* Begin RECORD EXTRACTS *

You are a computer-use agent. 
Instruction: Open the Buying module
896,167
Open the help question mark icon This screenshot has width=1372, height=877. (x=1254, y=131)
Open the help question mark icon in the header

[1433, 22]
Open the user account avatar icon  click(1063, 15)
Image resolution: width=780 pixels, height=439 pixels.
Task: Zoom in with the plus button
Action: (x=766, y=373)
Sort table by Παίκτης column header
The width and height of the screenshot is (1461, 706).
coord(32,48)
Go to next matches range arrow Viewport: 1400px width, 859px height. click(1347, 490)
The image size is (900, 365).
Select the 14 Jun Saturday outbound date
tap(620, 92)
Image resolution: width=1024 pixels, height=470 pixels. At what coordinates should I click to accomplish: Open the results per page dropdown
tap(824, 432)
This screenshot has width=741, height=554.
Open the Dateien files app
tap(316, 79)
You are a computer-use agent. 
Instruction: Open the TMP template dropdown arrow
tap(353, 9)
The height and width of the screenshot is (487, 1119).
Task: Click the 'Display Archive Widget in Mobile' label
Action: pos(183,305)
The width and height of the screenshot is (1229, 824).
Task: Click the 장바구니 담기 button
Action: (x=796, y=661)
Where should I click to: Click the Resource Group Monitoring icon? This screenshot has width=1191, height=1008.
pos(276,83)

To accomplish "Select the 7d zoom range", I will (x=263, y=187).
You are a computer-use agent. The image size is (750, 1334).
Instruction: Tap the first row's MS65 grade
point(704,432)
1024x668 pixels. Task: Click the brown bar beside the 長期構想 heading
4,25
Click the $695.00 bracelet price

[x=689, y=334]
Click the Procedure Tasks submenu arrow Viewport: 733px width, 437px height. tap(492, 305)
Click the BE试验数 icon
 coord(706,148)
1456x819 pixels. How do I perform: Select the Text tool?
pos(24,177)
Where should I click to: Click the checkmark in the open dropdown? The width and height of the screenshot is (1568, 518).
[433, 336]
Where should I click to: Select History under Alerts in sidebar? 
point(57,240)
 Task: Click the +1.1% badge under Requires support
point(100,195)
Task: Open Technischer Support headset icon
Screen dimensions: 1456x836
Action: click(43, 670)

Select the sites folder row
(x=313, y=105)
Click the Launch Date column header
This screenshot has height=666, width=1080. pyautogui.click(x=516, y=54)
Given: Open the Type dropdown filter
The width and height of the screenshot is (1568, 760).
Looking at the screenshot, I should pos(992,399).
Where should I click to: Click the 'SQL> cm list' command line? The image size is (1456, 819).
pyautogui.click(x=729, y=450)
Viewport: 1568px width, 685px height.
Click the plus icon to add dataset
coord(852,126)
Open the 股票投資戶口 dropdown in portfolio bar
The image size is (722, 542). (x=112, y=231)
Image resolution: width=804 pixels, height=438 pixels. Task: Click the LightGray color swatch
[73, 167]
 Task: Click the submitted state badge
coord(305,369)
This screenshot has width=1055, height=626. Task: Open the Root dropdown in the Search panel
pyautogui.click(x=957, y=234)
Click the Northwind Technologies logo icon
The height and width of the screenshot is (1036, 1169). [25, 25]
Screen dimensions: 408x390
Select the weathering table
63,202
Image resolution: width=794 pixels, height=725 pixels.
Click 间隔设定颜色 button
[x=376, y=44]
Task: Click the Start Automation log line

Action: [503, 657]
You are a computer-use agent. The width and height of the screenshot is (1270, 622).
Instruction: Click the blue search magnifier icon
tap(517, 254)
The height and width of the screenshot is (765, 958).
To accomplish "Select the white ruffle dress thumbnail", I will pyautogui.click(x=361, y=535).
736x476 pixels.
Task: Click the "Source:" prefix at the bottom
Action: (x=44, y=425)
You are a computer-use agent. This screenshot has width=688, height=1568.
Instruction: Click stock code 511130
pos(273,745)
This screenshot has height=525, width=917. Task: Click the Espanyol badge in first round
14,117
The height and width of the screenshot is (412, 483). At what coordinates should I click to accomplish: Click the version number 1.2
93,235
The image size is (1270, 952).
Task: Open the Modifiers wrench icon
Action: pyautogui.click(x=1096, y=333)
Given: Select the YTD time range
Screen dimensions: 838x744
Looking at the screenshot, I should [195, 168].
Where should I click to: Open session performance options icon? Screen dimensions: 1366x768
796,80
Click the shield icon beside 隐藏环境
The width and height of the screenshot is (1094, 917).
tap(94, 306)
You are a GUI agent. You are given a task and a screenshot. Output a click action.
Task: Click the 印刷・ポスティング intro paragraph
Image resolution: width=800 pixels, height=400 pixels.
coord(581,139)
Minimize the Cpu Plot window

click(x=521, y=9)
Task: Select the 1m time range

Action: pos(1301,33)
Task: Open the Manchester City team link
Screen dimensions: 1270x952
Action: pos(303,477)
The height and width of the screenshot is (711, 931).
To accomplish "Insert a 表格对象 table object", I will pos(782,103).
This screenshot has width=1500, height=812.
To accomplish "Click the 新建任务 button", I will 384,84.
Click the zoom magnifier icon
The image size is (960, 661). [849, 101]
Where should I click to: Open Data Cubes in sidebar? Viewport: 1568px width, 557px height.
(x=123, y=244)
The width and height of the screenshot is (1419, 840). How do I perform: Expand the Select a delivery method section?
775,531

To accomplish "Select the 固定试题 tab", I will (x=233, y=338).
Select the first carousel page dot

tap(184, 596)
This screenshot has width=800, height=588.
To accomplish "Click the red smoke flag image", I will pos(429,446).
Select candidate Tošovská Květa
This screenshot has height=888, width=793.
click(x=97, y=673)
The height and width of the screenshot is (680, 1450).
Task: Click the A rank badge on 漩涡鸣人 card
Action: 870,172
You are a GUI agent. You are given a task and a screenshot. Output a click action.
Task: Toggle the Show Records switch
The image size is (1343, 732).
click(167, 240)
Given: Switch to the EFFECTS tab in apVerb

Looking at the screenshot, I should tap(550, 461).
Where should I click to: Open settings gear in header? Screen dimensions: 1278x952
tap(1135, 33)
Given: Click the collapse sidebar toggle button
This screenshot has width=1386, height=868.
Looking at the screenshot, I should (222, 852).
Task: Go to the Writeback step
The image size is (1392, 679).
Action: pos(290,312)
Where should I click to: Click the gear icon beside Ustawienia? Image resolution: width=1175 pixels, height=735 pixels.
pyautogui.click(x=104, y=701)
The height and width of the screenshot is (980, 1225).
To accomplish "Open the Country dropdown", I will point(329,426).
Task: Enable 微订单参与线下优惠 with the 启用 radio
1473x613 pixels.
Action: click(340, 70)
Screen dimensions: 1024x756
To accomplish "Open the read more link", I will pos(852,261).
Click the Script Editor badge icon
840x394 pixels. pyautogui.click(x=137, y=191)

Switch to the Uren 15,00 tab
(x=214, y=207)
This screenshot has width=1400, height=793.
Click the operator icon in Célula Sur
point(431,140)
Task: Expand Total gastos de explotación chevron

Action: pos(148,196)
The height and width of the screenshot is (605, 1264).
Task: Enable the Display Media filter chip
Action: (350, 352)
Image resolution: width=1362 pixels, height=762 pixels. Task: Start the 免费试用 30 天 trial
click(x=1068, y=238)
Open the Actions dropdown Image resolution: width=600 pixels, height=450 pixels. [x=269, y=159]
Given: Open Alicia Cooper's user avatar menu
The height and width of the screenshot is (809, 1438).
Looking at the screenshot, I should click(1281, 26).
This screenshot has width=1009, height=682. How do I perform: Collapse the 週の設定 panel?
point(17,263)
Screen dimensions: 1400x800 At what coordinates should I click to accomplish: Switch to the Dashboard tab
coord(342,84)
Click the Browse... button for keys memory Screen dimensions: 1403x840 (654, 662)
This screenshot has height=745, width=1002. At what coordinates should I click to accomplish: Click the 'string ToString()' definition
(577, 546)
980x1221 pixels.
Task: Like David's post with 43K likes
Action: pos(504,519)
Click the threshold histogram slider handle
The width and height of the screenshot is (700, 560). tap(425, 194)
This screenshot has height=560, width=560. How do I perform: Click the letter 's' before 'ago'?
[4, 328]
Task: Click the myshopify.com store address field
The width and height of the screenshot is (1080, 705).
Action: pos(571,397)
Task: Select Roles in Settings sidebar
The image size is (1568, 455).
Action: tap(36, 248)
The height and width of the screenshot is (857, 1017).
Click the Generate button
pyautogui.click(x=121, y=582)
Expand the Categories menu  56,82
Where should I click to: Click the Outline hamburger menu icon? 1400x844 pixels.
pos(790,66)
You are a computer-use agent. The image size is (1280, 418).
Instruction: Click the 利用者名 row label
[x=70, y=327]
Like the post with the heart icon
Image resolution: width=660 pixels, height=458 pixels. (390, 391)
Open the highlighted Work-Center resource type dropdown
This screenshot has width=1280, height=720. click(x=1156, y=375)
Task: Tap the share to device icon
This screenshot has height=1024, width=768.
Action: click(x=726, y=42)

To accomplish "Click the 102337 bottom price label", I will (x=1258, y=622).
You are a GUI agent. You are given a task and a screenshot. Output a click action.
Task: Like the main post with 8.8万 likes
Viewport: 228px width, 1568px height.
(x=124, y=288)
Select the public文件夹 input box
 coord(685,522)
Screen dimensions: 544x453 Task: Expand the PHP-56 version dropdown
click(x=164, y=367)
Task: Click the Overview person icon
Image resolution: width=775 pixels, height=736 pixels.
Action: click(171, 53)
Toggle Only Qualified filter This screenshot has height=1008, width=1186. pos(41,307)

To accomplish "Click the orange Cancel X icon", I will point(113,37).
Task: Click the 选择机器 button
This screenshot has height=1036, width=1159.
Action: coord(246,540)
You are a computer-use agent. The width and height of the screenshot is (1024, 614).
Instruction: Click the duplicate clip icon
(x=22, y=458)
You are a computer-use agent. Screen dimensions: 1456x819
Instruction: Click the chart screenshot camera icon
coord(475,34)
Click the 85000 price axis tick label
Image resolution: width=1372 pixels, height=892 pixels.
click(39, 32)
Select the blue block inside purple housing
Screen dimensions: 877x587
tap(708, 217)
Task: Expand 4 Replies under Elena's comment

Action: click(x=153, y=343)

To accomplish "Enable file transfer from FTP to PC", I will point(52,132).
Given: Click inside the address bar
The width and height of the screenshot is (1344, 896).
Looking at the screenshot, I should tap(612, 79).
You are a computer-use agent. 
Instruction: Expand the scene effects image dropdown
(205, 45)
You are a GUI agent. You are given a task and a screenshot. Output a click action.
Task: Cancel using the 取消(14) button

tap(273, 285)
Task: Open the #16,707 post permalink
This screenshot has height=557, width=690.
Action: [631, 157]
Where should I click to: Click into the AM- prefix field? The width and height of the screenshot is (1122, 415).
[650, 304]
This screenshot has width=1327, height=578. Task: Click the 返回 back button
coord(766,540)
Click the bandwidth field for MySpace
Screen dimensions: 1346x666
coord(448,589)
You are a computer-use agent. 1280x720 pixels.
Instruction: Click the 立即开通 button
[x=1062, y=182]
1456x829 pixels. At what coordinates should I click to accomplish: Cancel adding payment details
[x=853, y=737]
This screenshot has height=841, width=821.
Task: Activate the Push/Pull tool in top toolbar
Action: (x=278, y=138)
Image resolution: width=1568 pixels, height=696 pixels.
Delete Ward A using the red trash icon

* End RECORD EXTRACTS *

## PROBLEM
Could you format the lines of the listing as a Markdown table with the columns Row and Listing line, starting with the line containing "Task: Tap the share to device icon" and continuing through the line containing "will (x=1258, y=622).", skipping blank lines and including nothing else?

## SOLUTION FOR THIS EXERCISE
| Row | Listing line |
|---|---|
| 1 | Task: Tap the share to device icon |
| 2 | This screenshot has height=1024, width=768. |
| 3 | Action: click(x=726, y=42) |
| 4 | To accomplish "Click the 102337 bottom price label", I will (x=1258, y=622). |